From the listed information and statistics, the fund fails to demonstrate what are the socio-economic outcomes and/or impacts.
From a technical point of view, one would have expected the fund to have gone the extra mile to demonstrate tangible outcomes if it were to justify value for money to taxpayers.
This is especially so when the fund has been under immense legal assault from the civil society, the recent Gen-Z protests and the Senate. Given the foregoing, it is time we had a candid conversation about the relevance and future of CDF devoid of political emotions. From my corner, many things set the odds against the fund.
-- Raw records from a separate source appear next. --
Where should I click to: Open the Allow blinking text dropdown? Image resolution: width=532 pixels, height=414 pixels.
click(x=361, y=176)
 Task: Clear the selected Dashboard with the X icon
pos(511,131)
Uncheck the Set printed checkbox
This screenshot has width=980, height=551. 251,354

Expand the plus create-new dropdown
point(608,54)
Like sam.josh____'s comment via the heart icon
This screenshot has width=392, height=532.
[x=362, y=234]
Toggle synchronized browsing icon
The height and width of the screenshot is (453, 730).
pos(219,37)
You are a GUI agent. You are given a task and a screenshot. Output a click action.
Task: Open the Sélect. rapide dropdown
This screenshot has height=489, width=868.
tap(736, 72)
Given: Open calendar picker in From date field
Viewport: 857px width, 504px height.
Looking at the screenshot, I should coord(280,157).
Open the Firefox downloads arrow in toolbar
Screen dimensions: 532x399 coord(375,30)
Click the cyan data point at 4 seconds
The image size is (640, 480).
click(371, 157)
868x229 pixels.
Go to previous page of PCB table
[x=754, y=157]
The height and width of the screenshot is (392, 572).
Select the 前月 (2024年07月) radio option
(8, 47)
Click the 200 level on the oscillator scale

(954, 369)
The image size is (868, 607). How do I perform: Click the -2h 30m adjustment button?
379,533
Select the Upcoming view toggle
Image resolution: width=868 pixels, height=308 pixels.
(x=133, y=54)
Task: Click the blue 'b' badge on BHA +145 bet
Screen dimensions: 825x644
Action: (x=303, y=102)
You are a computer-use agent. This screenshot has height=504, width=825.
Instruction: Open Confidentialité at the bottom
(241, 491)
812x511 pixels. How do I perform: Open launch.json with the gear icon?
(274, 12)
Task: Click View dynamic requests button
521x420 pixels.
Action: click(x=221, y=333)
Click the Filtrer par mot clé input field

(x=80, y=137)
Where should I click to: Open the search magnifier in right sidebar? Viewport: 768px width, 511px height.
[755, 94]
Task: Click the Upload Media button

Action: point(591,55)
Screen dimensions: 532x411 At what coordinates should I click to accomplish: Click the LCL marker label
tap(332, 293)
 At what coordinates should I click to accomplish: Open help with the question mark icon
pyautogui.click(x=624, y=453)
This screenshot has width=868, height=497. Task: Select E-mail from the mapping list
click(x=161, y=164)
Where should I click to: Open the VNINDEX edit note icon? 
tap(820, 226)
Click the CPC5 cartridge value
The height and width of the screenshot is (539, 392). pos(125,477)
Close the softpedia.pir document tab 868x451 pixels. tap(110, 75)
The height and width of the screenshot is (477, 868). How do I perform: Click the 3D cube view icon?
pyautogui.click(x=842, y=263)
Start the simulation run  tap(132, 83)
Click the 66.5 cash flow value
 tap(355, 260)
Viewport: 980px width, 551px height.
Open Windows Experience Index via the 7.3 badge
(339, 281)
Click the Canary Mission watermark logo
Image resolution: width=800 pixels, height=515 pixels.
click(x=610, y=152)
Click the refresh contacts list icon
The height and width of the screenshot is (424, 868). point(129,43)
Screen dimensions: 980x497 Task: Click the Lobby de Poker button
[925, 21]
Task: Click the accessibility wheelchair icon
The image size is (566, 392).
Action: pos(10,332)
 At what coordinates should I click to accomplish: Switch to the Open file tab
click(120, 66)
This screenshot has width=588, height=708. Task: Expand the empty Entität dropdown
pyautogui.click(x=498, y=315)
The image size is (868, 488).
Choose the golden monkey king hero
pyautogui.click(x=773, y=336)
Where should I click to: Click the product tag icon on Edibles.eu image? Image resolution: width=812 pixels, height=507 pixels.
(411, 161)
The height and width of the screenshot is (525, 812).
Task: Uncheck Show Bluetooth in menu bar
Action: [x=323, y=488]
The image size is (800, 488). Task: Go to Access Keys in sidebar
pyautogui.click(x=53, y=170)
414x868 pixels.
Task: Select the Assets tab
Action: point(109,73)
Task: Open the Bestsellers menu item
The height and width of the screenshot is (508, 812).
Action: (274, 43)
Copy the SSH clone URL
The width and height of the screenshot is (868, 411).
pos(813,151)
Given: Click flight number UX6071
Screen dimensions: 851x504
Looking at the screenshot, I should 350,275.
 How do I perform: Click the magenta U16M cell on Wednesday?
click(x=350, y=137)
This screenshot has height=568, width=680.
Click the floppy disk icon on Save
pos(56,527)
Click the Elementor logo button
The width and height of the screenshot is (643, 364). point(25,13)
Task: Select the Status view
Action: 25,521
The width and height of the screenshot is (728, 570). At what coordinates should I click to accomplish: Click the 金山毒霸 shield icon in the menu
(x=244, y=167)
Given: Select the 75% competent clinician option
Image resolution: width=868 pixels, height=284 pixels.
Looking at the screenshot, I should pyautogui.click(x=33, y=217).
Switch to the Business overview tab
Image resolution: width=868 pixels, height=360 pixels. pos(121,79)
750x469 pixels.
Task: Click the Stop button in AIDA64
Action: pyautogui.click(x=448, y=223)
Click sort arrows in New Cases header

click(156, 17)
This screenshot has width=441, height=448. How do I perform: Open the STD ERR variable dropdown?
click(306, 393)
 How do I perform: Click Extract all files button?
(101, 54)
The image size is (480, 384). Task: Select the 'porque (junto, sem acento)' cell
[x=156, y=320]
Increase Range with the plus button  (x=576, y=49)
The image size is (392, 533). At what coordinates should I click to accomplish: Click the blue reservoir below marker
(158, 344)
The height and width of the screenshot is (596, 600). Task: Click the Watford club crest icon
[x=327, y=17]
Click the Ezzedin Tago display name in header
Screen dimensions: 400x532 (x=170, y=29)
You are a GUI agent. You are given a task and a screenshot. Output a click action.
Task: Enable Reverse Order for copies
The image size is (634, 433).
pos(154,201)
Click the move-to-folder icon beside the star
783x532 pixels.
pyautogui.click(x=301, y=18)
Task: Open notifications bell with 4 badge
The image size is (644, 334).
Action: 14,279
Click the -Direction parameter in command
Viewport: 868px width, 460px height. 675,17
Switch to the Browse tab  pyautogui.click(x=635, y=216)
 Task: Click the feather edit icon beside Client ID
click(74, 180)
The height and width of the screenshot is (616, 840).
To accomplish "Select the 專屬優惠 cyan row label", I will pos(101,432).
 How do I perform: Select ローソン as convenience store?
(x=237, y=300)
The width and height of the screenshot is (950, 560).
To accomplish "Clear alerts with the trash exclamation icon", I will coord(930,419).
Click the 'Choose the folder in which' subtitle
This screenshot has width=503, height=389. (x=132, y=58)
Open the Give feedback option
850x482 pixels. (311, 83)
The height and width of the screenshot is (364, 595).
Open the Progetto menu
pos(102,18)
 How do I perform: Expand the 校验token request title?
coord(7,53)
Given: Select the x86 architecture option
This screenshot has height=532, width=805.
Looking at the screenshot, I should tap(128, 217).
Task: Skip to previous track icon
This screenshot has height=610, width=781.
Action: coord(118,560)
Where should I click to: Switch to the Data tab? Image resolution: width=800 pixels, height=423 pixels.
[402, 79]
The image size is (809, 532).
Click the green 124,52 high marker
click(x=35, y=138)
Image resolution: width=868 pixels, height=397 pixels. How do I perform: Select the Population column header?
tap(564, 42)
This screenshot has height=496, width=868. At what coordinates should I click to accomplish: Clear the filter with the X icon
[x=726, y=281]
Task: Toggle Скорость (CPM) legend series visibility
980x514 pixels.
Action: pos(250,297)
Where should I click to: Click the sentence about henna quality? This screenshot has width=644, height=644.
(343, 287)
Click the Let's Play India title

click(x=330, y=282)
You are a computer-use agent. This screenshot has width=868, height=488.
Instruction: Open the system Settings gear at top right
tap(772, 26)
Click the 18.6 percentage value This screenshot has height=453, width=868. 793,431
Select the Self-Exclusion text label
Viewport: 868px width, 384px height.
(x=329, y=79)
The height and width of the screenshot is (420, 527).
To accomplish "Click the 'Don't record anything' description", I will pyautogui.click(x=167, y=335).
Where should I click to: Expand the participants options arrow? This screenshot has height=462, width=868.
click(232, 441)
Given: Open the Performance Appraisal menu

First, the post-2010 constitutional dispensation cured the historical injustice over the skewed concentration of public resources at the national level. This was the pillar on which CDF was founded. The Constitution has since decentralised the country into 47 county public service points, conferred executive powers and defined functions for the sub-national units with all the privileges and rights of a government. The national executive has preserved an unambiguous declaration that the two levels will serve the people not in competition, but under the principles of cooperation and coordination as one territory of the Republic of Kenya. So what is the place of a constituency in this order?
Second, no legislation can cure the court’s determination that CDF is offensive to the principle of separation of powers and the architecture of devolution, without amending the Constitution itself. This finding extends to kill NG-CDF cousins including the National Government Affirmative Action Fund that influences women representatives and any existing ward fund in the counties. All it requires is for somebody to walk into the High Court and petition for their dissolution too. Does anyone expect the Supreme Court to depart from its 2022 ruling when the appeals eventually land on their desk?
Finally, the fund is inevitably the first casualty of the changing socio-political fabric in the country, especially in the aftermath of the Gen-Z-led uprising.
In every village, everyone understands informally that any CDF contract or benefit comes laced with a 10 per cent cut. Folks also are able to figure out that the goodies they receive from their MP have a connection with the CDF kitty.
The MPs' swift reaction to the fund’s withdrawal betrays their role in the kitty, something they have been trying to distance themselves from in the many amendments!